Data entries
——

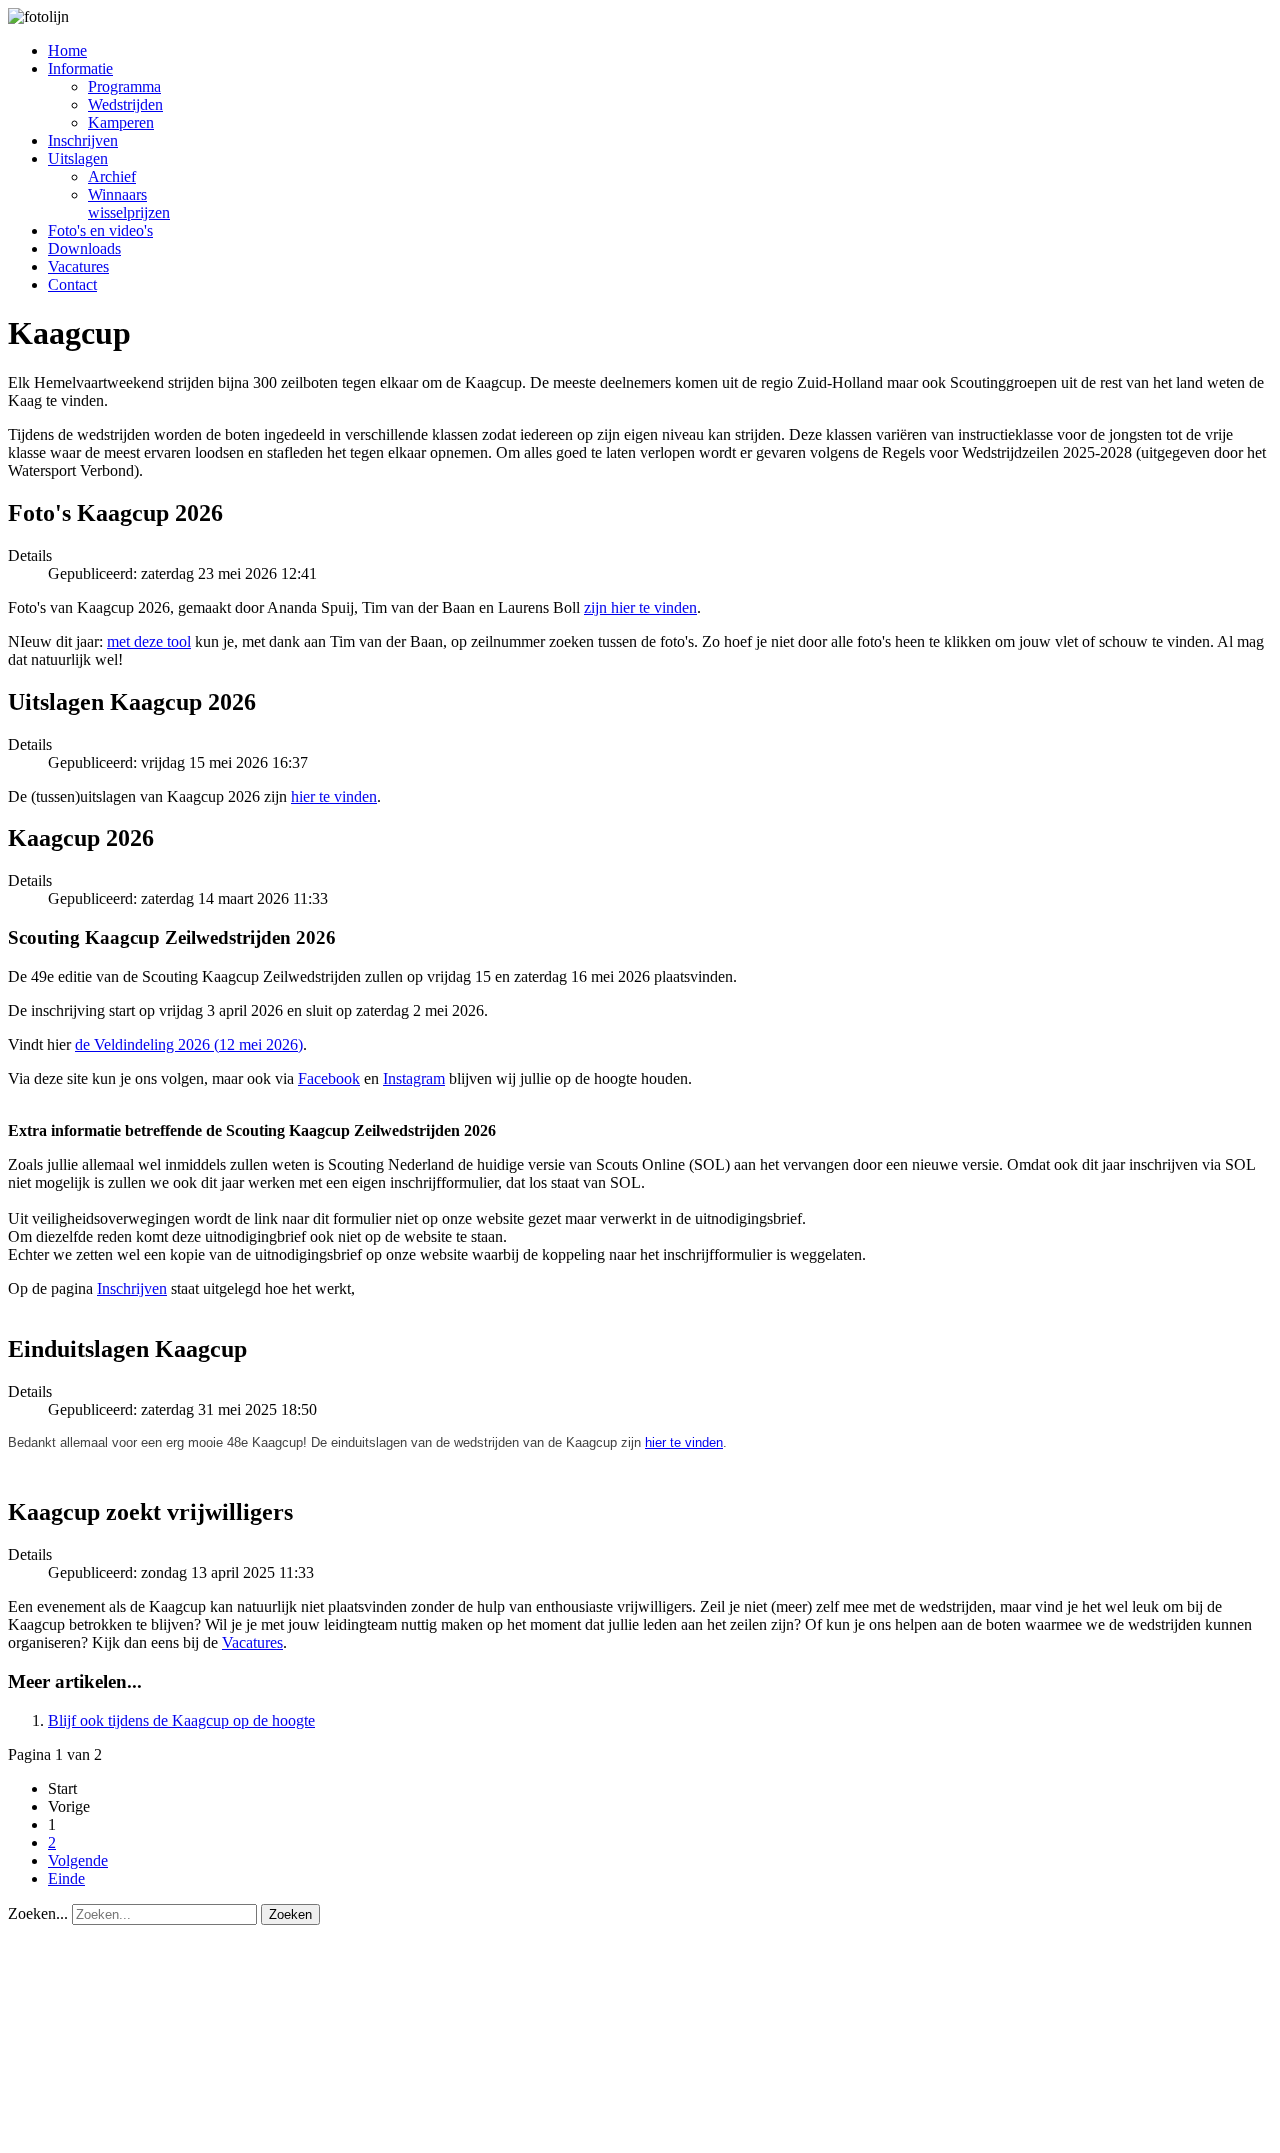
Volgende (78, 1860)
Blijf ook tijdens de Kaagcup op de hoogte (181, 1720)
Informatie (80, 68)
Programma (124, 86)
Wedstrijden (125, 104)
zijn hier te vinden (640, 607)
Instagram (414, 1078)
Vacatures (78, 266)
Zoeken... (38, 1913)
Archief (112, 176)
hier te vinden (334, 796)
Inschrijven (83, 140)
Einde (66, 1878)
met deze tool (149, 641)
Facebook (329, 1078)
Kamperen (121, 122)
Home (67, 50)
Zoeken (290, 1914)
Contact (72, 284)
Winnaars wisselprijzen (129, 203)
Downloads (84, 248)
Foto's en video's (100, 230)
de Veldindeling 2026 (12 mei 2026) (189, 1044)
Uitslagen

——

_EXERCISE REQUIREMENTS_.
Please return every record above exactly, but leave out the pictures.

_OUTPUT OF THE TASK_.
Volgende (78, 1860)
Blijf ook tijdens de Kaagcup op de hoogte (181, 1720)
Informatie (80, 68)
Programma (124, 86)
Wedstrijden (125, 104)
zijn hier te vinden (640, 607)
Instagram (414, 1078)
Vacatures (78, 266)
Zoeken... (38, 1913)
Archief (112, 176)
hier te vinden (334, 796)
Inschrijven (83, 140)
Einde (66, 1878)
met deze tool (149, 641)
Facebook (329, 1078)
Kamperen (121, 122)
Home (67, 50)
Zoeken (290, 1914)
Contact (72, 284)
Winnaars wisselprijzen (129, 203)
Downloads (84, 248)
Foto's en video's (100, 230)
de Veldindeling 2026 (12 mei 2026) (189, 1044)
Uitslagen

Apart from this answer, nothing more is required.